Für die 24-Stunden-Läden in Thüringen sollen künftig klare Regeln gelten. Dazu hat das Kabinett eine Änderung des Ladenöffnungsgesetzes beschlossen. Damit sei ein großer Schritt hin zu gleichwertigen Lebensverhältnissen und Stadt und Land getan, sagte Arbeitsministerin Katharina Schenk (SPD) in Erfurt. Der Landtag muss aber noch zustimmen.
Darum geht es
Die neuen Regeln sollen für sogenannte 24/7-Läden gelten, also kleine Verkaufsstellen, die meist auf dem Land teilweise digitalisiert rund um die Uhr geöffnet sind. Für sie gab es bislang keine ausdrücklichen Regelungen im Gesetz. Die allgemeinen Ladenöffnungszeiten gelten eigentlich von Montag 00.00 Uhr bis Sonnabend 20.00 Uhr.

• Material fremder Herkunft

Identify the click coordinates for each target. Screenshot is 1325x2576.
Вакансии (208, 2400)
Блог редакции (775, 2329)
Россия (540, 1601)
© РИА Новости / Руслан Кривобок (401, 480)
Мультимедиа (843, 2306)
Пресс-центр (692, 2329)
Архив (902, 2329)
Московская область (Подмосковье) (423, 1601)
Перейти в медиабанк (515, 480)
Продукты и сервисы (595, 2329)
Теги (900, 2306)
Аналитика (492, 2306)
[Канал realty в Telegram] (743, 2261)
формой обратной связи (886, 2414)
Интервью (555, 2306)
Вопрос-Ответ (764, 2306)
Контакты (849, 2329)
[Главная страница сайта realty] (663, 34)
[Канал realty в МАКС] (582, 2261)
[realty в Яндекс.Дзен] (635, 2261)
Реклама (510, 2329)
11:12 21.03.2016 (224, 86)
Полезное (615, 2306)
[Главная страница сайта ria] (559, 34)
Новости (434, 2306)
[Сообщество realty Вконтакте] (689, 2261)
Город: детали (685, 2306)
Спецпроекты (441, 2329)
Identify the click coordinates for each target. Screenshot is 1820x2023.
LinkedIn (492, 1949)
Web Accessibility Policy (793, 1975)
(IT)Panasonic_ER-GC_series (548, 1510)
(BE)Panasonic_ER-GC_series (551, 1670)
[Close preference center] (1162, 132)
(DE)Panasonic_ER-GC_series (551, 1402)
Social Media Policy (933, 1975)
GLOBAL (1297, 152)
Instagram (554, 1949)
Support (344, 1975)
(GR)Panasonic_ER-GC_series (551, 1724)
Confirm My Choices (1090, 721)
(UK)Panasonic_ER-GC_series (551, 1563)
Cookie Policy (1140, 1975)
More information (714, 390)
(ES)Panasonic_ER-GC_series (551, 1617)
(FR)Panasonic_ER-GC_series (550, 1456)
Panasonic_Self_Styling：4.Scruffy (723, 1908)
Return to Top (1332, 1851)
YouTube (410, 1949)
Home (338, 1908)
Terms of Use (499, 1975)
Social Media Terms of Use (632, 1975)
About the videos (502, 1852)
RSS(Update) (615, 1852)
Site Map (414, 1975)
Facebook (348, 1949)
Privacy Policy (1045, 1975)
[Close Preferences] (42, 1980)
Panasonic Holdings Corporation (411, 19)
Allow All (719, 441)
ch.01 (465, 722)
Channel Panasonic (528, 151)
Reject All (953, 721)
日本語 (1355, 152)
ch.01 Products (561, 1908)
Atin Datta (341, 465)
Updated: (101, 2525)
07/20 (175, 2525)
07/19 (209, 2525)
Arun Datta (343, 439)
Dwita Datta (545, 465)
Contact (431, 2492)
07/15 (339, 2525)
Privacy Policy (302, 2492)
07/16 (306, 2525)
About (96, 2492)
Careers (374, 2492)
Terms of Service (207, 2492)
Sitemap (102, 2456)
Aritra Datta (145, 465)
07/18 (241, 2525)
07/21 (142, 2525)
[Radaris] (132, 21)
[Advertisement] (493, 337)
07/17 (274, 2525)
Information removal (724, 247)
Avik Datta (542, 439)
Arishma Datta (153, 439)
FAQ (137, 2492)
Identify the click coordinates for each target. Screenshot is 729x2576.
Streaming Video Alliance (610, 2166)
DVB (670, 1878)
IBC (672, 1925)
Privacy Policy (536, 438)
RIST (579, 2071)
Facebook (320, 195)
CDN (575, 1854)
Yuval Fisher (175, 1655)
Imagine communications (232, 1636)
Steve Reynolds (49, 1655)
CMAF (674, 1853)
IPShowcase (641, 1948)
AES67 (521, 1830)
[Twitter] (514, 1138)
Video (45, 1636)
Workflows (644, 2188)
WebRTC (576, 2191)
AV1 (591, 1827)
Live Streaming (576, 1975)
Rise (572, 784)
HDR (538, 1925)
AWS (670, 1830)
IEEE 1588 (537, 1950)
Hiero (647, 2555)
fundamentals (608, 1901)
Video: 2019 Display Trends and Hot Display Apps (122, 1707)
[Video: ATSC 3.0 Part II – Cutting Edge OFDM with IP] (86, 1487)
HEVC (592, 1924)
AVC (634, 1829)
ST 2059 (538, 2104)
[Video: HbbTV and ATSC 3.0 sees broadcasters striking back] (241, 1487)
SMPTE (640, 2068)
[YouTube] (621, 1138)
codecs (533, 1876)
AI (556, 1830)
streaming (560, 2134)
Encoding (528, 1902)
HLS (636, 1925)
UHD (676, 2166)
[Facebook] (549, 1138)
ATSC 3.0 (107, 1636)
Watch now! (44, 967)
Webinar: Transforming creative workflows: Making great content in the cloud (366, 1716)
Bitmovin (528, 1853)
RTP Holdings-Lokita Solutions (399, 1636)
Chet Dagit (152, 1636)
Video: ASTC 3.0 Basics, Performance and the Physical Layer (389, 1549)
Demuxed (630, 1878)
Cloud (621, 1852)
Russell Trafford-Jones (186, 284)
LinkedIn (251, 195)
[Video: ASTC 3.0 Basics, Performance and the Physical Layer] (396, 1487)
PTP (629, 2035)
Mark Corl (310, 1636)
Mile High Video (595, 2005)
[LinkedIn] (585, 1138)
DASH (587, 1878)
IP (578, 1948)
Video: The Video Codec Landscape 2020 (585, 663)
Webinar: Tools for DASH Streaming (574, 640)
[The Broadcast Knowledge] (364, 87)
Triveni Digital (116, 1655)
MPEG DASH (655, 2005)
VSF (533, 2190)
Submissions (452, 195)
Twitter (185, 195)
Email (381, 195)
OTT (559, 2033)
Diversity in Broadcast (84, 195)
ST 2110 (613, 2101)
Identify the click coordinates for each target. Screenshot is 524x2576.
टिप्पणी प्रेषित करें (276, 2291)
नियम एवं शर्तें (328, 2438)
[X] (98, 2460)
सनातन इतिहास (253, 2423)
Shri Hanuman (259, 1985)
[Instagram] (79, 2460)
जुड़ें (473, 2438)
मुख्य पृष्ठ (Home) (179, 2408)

Bisher waren es daher die Landkreise, die einzelnen Ladenbetreibern per Ausnahmegenehmigung den Betrieb rund um die Uhr und am Sonntag ermöglichten. Nicht gemeint sind laut Schenk reine Verkaufsautomaten oder Automatenläden, die man teilweise in den Innenstädten von Erfurt oder Jena findet. Für diese ändere sich nichts.
Flächenbegrenzung
Künftig dürfen solche 24/7-Läden nicht größer als 400 Quadratmeter sein. Das könne man auch durch eine Abtrennung innerhalb eines Ladens erreichen, so Schenk. Ursprünglich war eine maximale Fläche von 150 Quadratmetern in der Diskussion, wie sie im benachbarten Bayern gilt. Das war bei Ladenbetreibern aber nicht gut angekommen.
Begrenztes Sortiment
Das Warensortiment darf nur auf Waren des täglichen Gebrauchs beschränkt sein. Genaue Angaben dazu machte Schenk nicht. Es gehe darum, «das berühmte vergessene Ei dort zu erwerben», sagte sie.
Kein Personal am Sonntag
Wichtig sei zudem, dass am Sonntag in den Läden kein Personal arbeite - weder im Verkauf noch bei anderen Arbeiten wie beim Etikettieren, so Schenk. Es gehe darum, nur Warenautomaten oder Selbstbedienung am Sonntag anzubieten, auch wenn unter der Woche Personal in den Läden sei.
Nur in kleinen Orten
Die Regelung soll explizit auf kleine Orte oder Ortsteile mit maximal 3.000 Einwohnern begrenzt werden. Wer in Erfurt oder einer anderen Stadt wohne, habe am Wochenende eher die Möglichkeit, noch etwas einzukaufen oder in ein Restaurant zu gehen. In vielen Ortschaften sei das nicht möglich. Es gehe um gleichwertige Lebensverhältnisse in Stadt und Land, so Schenk.